-- MATERIAL FOR THE TASK follows --

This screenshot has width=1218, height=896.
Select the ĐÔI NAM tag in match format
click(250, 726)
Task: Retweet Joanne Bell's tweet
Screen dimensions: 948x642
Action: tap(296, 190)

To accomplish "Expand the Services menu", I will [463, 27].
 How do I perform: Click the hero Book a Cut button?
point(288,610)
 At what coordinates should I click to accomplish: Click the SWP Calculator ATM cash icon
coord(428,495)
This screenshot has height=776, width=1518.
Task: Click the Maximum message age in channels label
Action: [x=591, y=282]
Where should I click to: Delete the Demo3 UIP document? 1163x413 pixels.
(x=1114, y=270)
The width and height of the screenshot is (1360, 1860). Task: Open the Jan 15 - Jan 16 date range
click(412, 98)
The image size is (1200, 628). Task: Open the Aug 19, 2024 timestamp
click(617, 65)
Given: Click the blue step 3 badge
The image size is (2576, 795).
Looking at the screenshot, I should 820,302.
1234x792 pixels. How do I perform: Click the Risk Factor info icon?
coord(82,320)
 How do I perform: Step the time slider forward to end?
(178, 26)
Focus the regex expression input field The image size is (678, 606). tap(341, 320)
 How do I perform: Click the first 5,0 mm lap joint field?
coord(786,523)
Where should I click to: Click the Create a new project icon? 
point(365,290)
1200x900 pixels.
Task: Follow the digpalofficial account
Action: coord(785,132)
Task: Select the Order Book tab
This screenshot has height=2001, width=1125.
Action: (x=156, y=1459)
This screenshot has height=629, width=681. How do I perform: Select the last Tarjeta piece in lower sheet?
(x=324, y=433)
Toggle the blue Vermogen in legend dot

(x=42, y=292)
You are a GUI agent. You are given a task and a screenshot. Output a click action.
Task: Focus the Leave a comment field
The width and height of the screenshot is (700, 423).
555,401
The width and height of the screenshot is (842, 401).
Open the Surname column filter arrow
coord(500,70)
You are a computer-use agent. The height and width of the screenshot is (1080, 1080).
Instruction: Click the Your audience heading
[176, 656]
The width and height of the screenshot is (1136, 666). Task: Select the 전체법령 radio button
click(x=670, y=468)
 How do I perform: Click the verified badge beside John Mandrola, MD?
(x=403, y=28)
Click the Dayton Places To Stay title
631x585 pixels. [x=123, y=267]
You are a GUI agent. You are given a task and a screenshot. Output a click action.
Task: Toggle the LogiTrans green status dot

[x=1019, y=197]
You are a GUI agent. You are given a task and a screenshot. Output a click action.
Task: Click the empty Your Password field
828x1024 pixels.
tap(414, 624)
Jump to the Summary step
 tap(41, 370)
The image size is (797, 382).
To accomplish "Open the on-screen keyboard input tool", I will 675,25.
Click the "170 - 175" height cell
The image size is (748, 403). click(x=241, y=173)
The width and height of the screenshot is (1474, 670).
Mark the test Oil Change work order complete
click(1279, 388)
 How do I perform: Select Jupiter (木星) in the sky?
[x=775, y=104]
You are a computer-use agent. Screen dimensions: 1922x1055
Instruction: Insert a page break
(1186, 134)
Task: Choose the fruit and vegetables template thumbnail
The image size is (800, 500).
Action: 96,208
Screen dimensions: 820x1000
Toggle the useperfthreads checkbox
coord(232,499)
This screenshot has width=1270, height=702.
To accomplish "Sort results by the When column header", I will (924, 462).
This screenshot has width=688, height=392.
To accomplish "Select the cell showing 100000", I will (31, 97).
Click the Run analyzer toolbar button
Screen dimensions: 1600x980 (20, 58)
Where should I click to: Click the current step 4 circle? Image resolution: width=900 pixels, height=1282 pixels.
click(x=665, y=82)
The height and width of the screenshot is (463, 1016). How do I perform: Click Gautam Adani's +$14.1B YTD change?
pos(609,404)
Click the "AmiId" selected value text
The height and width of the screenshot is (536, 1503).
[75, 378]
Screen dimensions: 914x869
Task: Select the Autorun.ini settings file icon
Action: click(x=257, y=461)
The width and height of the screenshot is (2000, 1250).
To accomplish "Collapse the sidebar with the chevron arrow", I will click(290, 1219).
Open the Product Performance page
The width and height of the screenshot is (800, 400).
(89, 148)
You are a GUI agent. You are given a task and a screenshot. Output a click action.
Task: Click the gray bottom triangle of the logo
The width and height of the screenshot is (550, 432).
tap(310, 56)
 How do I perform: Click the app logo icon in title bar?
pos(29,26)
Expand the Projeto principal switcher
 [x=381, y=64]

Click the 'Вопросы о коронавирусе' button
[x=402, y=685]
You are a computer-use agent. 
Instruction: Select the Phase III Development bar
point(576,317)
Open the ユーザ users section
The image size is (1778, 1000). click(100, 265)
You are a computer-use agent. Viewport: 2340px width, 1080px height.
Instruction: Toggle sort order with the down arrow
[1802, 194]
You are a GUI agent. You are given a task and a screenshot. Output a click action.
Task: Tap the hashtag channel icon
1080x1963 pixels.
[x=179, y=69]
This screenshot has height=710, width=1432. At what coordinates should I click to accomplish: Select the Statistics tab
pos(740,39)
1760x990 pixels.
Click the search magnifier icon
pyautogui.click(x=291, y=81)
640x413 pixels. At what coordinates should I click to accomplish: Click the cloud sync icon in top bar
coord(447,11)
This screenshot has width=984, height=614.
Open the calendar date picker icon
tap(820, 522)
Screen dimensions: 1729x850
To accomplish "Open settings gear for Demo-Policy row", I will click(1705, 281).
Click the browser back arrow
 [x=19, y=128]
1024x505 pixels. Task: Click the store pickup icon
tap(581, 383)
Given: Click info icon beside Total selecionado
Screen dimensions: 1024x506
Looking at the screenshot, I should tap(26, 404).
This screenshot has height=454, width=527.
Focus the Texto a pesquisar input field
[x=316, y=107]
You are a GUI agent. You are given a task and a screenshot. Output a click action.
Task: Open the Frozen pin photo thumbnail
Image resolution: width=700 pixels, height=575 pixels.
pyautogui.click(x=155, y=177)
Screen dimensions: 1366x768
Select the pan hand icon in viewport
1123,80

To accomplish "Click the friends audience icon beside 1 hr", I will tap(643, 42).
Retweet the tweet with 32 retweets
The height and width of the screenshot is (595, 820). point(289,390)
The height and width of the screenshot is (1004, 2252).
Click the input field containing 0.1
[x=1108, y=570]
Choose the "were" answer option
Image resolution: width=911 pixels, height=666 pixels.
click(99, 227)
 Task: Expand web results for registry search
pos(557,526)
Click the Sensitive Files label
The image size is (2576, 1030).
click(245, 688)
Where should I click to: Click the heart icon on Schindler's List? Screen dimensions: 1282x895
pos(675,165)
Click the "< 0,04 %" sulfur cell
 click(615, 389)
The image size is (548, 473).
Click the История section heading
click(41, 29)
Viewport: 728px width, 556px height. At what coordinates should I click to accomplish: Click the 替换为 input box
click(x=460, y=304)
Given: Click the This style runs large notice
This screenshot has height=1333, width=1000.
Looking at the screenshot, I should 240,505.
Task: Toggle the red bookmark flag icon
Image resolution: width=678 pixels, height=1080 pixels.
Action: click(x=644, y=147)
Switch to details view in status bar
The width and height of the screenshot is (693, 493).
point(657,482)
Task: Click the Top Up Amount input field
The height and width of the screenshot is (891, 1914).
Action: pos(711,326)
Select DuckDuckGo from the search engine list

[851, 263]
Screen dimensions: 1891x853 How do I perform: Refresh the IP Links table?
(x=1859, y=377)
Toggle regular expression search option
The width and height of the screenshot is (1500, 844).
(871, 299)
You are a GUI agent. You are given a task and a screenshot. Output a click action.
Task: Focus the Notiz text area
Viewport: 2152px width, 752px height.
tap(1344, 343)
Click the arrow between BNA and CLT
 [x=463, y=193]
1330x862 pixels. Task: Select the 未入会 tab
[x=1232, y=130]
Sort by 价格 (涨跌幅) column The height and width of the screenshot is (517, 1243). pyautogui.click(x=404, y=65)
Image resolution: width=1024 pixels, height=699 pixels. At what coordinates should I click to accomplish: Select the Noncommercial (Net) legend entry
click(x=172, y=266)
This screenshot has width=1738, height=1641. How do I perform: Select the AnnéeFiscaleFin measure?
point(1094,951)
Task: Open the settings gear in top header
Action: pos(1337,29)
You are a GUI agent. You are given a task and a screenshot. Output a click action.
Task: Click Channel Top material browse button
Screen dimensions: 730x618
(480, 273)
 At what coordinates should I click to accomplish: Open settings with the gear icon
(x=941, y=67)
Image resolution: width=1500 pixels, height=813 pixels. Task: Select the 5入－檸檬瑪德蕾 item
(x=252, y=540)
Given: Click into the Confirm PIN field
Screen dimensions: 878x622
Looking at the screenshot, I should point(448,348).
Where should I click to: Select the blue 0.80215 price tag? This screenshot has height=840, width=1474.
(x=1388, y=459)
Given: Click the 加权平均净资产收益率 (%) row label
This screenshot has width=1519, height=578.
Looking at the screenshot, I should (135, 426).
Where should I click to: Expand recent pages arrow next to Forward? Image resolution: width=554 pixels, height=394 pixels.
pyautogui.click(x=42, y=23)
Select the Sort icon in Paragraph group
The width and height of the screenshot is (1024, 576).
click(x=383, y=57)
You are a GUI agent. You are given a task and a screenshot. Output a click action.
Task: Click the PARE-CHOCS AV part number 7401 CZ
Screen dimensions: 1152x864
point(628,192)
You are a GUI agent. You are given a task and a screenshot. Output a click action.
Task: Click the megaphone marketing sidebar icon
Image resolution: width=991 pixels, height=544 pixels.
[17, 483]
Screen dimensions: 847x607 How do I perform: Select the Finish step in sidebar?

-- MATERIAL FOR THE TASK concluded --

* **EXERCISE**
Gather each line from the entries above that includes the word "computer".

* **YOUR RESPONSE**
You are a computer-use agent. The height and width of the screenshot is (1080, 1080).
You are a computer-use agent. Screen dimensions: 1922x1055
You are a computer-use agent. 
You are a computer-use agent. Viewport: 2340px width, 1080px height.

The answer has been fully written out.